» Goal
Duplicate the items word for word, from the line that contains "Viewport: 750px width, 453px" to the line that contains "Click the Late", including both of those lines.
----- Task inputs -----
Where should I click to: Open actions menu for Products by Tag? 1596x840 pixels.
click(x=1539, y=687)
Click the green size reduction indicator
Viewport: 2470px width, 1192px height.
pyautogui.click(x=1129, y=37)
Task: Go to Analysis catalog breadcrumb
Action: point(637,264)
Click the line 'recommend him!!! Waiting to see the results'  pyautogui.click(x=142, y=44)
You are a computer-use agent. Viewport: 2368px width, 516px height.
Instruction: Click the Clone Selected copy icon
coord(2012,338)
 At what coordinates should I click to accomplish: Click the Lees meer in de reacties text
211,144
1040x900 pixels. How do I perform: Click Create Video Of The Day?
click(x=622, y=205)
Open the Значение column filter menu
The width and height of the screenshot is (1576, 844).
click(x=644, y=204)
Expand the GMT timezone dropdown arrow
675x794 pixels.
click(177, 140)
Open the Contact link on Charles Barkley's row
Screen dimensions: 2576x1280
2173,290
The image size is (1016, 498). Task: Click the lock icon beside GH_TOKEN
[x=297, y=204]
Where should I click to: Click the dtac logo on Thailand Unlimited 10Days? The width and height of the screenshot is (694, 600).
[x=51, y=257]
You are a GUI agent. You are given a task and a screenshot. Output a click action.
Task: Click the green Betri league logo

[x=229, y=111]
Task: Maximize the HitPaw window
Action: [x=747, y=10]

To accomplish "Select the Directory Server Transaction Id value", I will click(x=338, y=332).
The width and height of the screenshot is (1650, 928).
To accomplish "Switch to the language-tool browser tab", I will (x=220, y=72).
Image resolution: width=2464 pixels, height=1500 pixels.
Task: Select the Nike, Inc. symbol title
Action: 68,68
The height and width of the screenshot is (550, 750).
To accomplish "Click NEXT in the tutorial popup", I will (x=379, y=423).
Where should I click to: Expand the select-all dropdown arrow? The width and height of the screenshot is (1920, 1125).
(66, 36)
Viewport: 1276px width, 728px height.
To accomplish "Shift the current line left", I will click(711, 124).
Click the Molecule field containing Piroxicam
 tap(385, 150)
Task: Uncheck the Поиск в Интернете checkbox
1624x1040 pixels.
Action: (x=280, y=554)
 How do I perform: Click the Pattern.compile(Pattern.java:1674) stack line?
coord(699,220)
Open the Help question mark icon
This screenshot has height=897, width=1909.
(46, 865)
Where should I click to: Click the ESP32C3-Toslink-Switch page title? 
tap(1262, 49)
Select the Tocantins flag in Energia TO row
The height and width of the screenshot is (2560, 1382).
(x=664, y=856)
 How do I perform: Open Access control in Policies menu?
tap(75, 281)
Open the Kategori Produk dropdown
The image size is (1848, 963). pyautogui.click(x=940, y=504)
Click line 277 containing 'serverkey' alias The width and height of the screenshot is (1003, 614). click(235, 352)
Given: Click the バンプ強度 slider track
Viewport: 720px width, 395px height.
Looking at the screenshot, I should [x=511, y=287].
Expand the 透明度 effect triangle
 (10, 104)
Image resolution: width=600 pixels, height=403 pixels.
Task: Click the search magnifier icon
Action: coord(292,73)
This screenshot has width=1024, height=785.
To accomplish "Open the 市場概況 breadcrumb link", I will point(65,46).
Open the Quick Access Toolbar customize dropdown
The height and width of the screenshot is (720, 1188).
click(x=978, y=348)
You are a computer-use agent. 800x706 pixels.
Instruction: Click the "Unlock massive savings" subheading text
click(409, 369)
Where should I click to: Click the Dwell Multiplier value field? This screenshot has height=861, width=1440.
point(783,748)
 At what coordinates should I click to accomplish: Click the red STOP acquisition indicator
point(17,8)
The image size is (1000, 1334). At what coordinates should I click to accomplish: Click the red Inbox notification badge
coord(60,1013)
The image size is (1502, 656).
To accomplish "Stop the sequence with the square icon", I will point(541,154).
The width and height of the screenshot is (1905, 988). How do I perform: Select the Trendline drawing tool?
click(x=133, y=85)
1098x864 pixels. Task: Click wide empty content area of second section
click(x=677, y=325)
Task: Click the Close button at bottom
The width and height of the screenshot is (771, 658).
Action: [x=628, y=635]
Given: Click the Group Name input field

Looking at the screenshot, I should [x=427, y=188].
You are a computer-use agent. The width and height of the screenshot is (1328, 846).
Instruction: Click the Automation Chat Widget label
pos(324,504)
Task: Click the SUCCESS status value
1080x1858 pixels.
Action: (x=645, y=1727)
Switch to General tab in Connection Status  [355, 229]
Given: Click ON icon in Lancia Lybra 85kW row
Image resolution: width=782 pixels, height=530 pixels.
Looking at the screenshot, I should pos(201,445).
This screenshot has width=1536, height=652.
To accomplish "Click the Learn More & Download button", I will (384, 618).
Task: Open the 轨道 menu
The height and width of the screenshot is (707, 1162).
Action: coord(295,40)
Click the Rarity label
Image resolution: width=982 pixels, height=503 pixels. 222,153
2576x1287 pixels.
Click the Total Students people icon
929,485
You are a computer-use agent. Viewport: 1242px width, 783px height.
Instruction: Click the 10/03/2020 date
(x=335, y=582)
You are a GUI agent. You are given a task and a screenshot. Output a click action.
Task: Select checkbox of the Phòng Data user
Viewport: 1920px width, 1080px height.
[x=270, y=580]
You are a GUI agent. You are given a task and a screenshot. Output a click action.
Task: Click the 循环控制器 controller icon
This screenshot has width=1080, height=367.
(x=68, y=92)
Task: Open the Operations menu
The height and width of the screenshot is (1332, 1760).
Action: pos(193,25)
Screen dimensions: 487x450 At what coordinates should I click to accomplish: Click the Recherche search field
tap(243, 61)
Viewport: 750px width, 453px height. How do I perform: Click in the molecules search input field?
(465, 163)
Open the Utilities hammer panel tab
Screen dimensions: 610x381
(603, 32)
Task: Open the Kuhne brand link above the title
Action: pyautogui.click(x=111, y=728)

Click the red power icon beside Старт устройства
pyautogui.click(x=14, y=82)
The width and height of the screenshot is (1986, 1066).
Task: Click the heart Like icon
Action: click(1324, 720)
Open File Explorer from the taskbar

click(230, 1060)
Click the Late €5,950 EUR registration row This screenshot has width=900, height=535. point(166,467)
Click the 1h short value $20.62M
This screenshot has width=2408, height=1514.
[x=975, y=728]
-----
» Task solution
Viewport: 750px width, 453px height. How do I perform: Click in the molecules search input field?
(465, 163)
Open the Utilities hammer panel tab
Screen dimensions: 610x381
(603, 32)
Task: Open the Kuhne brand link above the title
Action: pyautogui.click(x=111, y=728)

Click the red power icon beside Старт устройства
pyautogui.click(x=14, y=82)
The width and height of the screenshot is (1986, 1066).
Task: Click the heart Like icon
Action: click(1324, 720)
Open File Explorer from the taskbar

click(230, 1060)
Click the Late €5,950 EUR registration row This screenshot has width=900, height=535. point(166,467)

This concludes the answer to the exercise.